4
\$\begingroup\$

I created this program which runs with no error, but I'd like to have some comments if it is possible to optimize it, since I need to run the program with N = 3200. In this case it takes a lot of time to end. I left it running during the night to get the answer.

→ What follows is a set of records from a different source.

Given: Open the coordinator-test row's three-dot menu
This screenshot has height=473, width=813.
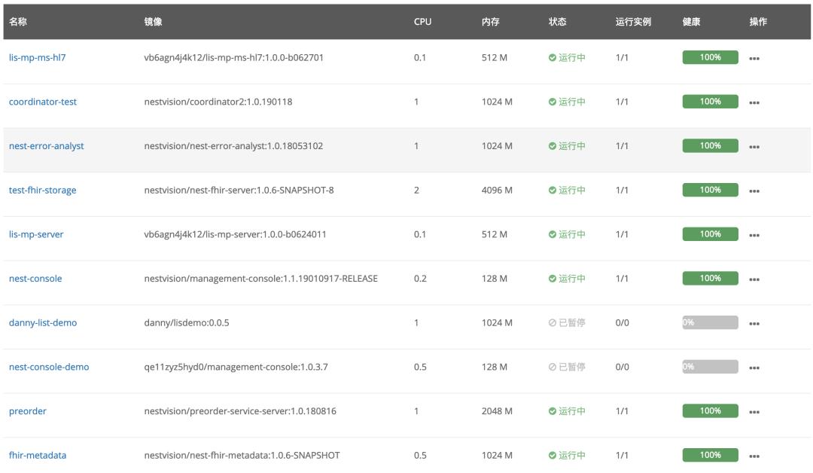Looking at the screenshot, I should [x=754, y=102].
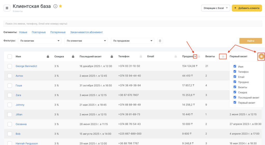Click lock icon in Последний визит column
This screenshot has width=265, height=145.
[112, 56]

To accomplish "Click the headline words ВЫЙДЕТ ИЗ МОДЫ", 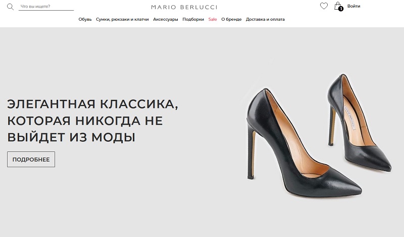I will (x=71, y=137).
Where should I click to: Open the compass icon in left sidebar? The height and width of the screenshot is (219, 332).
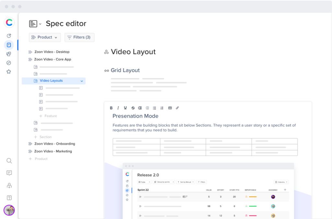(x=9, y=63)
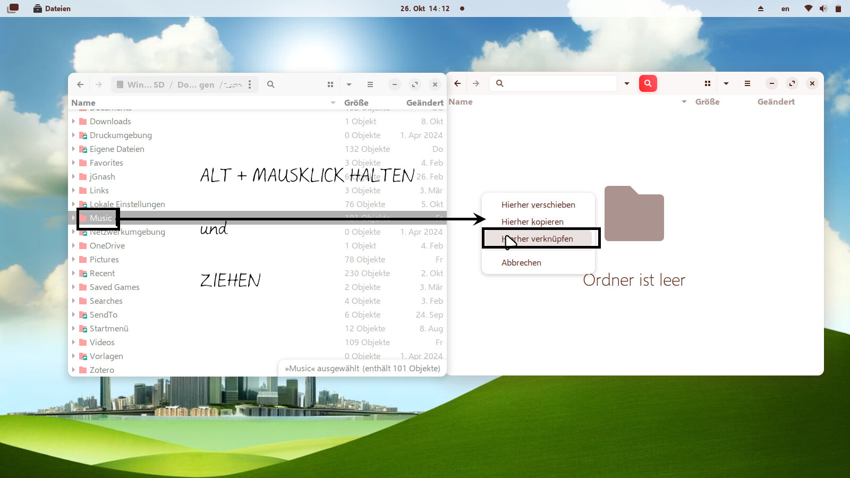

The math notation of the program:

\$ A = (a_{ij}) \space \text{is an} \space N \times N \space \text{matrix} \\ B = \text{max_prod}(A) \space \text{is an} \space N \times N \space \text{matrix where} \\ \space \space \space \space \space b_{ij} = \min\{\max(a_{ik}, b_{kj}); k = 1, \dots,N\} \$

import numpy as np

def min_max(mat1, mat2, i, j):
    ''' this function takes 2 matrices and 2 indexes
    and return the minimum of the element wise maximum 
    between row i of mat1 and col j of mat2 '''
    return min(np.maximum(mat1[i,:], mat2[:,j]))

def max_prod(mat1,mat2):
    ''' this function takes 2 matrices and return a new matrix
    where position (i,j) is min_max(mat1, mat2, i, j) '''
    n = len(mat1)
    my_prod = np.zeros((n,n), dtype=float)
    for i in range(n):
        for j in range(i,n):
            my_prod[i,j] = min_max(mat1,mat2,i,j)
            my_prod[j,i] = min_max(mat2,mat1,j,i)
    return my_prod
    
N = 5
A = np.random.randint(1,20, size=(N,N))

print max_prod(A,A)
\$\endgroup\$

1 Answer 1

5
\$\begingroup\$

Performance

Fundamentally this is a vectorisation problem. The "easy" part is to vectorise away the innermost dimension, which requires removing min_max and your j loop, and broadcasting for maximum.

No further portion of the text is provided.